La langue, une affaire d’Etat

Langue et nation : histoire houleuse d’un couple bien installé dans le vocabulaire et la conscience.

On dit qu’il existe quelque 6 500 langues dans le monde. Pourtant, on est loin de dénombrer autant de nations. Il est vrai que la langue joue un rôle important dans l’affirmation nationale. Quand une langue commune a du mal à s’imposer sur un territoire, l’Etat national peine à se constituer : les 187 langues du Nigeria rendent bien difficiles les efforts d’unification d’un Etat central. En sens inverse, une langue peut fonctionner comme ce qu’un linguiste catalan, Gentil Puig-Moreno, appelle « l’élément vertébrateur de l’identité nationale et culturelle ». De fait, c’est autour de la défense du catalan que s’est opéré à Barcelone le regroupement de ceux qui refusaient le pouvoir de Madrid. Mais il ne faut pas exagérer le pouvoir de la langue. La communauté de langue facilite sans doute la diffusion d’une idéologie à prétention nationale ; elle n’en est pas toujours le moteur efficace. La langue de l’Etat est devenue en France la langue de tous les dominants, au Nord comme au Sud ; le castillan, en revanche, malgré la puissance de l’Etat espagnol, n’a pas réussi à supplanter les autres langues, par exemple le catalan. L’Histoire relativise bien des choses… La langue italienne toscanisée est le point de repère, depuis le Moyen-Age, de tous ceux qui rêvent d’une unité italienne. Mais quand l’Italie devient un royaume, entre 1860 et 1870, il n’y a que 2 % des « Italiens » qui maîtrisent la langue officielle, le toscan.
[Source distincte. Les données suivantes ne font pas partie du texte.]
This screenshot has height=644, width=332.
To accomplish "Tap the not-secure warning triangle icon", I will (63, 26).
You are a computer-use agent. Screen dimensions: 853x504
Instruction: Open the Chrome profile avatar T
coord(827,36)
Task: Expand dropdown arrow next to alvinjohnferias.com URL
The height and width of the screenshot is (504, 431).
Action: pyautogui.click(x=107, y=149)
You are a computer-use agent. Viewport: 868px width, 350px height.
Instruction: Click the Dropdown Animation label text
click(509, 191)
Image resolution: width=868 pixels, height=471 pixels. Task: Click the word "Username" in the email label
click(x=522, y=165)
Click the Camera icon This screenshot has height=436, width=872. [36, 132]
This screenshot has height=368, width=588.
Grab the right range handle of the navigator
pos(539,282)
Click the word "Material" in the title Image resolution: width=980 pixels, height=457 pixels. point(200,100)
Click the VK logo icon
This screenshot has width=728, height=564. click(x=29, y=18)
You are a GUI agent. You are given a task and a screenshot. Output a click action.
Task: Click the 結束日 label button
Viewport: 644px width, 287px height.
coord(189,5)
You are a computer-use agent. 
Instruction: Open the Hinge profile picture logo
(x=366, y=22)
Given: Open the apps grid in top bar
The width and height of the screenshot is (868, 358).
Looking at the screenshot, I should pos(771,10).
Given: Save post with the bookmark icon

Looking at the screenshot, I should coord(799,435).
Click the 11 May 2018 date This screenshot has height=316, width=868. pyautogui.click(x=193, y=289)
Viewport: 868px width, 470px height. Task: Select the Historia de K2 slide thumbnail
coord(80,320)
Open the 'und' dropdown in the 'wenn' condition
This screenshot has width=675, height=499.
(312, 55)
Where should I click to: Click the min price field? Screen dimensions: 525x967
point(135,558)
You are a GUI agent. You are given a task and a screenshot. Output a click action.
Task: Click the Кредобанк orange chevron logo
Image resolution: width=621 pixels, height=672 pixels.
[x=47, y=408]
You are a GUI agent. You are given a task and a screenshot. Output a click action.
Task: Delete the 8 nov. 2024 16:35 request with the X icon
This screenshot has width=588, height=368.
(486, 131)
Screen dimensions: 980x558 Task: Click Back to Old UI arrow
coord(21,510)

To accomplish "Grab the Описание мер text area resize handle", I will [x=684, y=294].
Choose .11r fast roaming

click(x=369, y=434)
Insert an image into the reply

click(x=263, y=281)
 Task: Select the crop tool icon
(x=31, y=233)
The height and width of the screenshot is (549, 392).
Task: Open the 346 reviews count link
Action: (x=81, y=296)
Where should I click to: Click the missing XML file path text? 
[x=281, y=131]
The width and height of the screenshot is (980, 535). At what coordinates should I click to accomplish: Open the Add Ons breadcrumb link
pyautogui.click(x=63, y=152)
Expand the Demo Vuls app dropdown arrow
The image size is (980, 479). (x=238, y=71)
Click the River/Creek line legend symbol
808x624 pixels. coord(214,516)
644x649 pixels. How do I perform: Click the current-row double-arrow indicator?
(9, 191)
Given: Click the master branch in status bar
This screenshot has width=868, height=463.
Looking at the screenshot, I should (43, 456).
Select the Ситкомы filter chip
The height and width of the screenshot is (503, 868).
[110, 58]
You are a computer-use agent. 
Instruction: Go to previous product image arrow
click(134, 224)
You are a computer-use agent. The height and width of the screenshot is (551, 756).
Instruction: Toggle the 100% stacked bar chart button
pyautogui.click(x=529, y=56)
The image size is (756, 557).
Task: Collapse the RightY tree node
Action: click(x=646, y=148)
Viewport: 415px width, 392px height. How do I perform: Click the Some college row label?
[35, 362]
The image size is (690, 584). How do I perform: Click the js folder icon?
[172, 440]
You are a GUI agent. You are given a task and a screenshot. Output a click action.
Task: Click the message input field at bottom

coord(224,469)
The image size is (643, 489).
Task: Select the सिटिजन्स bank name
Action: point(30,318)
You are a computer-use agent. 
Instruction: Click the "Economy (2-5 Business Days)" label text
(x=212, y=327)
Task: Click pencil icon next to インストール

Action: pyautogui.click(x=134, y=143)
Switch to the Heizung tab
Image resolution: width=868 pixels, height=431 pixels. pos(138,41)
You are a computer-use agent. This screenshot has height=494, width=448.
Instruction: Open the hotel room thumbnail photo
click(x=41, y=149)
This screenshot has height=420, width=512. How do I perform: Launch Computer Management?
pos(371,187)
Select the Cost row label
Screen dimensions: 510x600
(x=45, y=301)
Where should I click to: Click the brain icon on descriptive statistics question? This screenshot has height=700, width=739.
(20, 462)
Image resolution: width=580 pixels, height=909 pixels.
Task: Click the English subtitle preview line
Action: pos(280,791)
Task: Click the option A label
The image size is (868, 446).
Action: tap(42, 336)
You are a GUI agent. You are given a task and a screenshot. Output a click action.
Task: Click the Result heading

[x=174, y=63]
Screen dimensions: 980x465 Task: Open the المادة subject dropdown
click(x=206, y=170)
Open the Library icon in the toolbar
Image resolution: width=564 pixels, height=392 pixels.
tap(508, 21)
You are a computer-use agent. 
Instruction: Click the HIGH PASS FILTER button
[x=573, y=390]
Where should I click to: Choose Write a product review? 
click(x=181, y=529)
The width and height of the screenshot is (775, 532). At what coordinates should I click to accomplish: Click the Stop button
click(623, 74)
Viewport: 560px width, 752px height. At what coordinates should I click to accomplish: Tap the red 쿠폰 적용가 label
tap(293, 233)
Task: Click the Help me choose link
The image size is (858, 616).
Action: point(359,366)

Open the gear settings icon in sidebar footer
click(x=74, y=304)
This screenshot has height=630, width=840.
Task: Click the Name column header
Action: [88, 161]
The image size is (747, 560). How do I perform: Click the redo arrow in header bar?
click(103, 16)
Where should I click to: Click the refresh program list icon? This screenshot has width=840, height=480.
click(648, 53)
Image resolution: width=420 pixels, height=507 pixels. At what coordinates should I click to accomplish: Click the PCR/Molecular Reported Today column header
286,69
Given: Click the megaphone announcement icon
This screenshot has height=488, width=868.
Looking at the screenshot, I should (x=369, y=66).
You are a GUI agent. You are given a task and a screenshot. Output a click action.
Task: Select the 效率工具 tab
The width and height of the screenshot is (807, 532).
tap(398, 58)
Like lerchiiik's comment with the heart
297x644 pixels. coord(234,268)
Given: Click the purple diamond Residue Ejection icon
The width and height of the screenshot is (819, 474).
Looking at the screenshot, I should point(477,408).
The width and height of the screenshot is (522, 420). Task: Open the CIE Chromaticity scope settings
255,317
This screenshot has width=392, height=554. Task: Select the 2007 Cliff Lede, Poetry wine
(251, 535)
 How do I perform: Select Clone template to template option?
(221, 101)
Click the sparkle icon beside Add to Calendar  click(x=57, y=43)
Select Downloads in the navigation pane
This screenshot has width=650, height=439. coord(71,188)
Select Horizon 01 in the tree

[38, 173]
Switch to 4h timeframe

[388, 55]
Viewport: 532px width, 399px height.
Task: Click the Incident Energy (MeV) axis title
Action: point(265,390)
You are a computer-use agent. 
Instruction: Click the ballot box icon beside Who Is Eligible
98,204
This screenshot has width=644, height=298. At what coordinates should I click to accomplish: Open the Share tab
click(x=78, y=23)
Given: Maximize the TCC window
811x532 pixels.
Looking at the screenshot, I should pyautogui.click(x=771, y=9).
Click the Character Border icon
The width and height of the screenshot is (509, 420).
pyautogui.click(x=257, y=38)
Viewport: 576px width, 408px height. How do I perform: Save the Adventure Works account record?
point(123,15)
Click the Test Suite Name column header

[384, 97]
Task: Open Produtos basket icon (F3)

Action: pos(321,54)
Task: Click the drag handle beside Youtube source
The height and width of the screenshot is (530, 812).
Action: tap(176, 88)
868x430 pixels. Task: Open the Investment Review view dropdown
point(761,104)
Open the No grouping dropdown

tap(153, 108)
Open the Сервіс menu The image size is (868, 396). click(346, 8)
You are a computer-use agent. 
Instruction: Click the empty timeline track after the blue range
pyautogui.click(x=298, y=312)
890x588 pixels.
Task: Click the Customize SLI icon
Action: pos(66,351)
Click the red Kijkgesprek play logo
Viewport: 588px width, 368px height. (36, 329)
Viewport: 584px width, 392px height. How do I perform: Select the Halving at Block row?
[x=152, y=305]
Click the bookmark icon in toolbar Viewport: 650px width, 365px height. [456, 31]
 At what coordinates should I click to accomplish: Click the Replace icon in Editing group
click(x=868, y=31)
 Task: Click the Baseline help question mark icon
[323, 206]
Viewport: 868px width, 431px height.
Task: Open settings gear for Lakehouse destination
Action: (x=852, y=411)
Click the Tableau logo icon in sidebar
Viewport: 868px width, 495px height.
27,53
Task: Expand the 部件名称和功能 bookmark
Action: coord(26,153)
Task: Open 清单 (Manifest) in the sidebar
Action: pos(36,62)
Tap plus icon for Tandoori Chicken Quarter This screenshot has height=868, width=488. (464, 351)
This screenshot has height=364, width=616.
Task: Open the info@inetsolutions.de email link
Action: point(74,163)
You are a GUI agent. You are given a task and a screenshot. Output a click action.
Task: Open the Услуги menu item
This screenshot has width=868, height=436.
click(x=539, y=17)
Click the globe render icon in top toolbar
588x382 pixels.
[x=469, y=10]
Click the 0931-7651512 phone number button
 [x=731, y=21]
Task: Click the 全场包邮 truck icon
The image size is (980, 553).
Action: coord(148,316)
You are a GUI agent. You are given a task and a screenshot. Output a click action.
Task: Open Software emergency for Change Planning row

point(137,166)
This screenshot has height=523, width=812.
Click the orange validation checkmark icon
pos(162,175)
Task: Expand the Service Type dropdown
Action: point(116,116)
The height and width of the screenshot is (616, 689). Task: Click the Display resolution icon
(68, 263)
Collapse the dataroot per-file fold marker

Dans bien des cas, c’est la conscience de former un groupe qui produit l’uniformisation de la langue et pas l’inverse. Dans la diaspora arménienne installée en France, comme dans l’immigration italienne aux Etats-Unis, seul le regard des autres : le mépris de l’Arménien ou de l’Italien : permet d’unifier le sentiment d’appartenance d’individus qui sont au départ séparés par les dialectes de leurs communautés villageoises d’origine. En France, paradoxalement, « l’occitan » ne s’impose dans une unité relative que lorsque les territoires du comte de Toulouse sont conquis brutalement par les barons du Nord, vassaux du roi de France. On sait que de nombreuses langues dites nationales sont des constructions artificielles, souvent tardives, comme le sont la plupart de celles de l’Europe centrale et balkanique. Il a fallu de très longs débats avant que l’on puisse choisir la langue de référence parmi la multitude des parlers dialectaux. Comment unir les Slaves du Sud, qui rêvent de rassembler leurs forces contre leurs encombrants et puissants voisins, la Turquie et la Russie ? Ce n’est qu’au milieu du XIXe siècle que huit écrivains, croates, serbes et slovène, se mettent d’accord pour officialiser une langue commune, à partir d’un dialecte parlé en Herzégovine, le stokavien. Ainsi naît le « serbo-croate » : que les Croates écrivent en caractères latins et les Serbes en cyrilliques : et qui deviendra la langue majeure de la Yougoslavie. Mais les Slovènes n’en voudront pas…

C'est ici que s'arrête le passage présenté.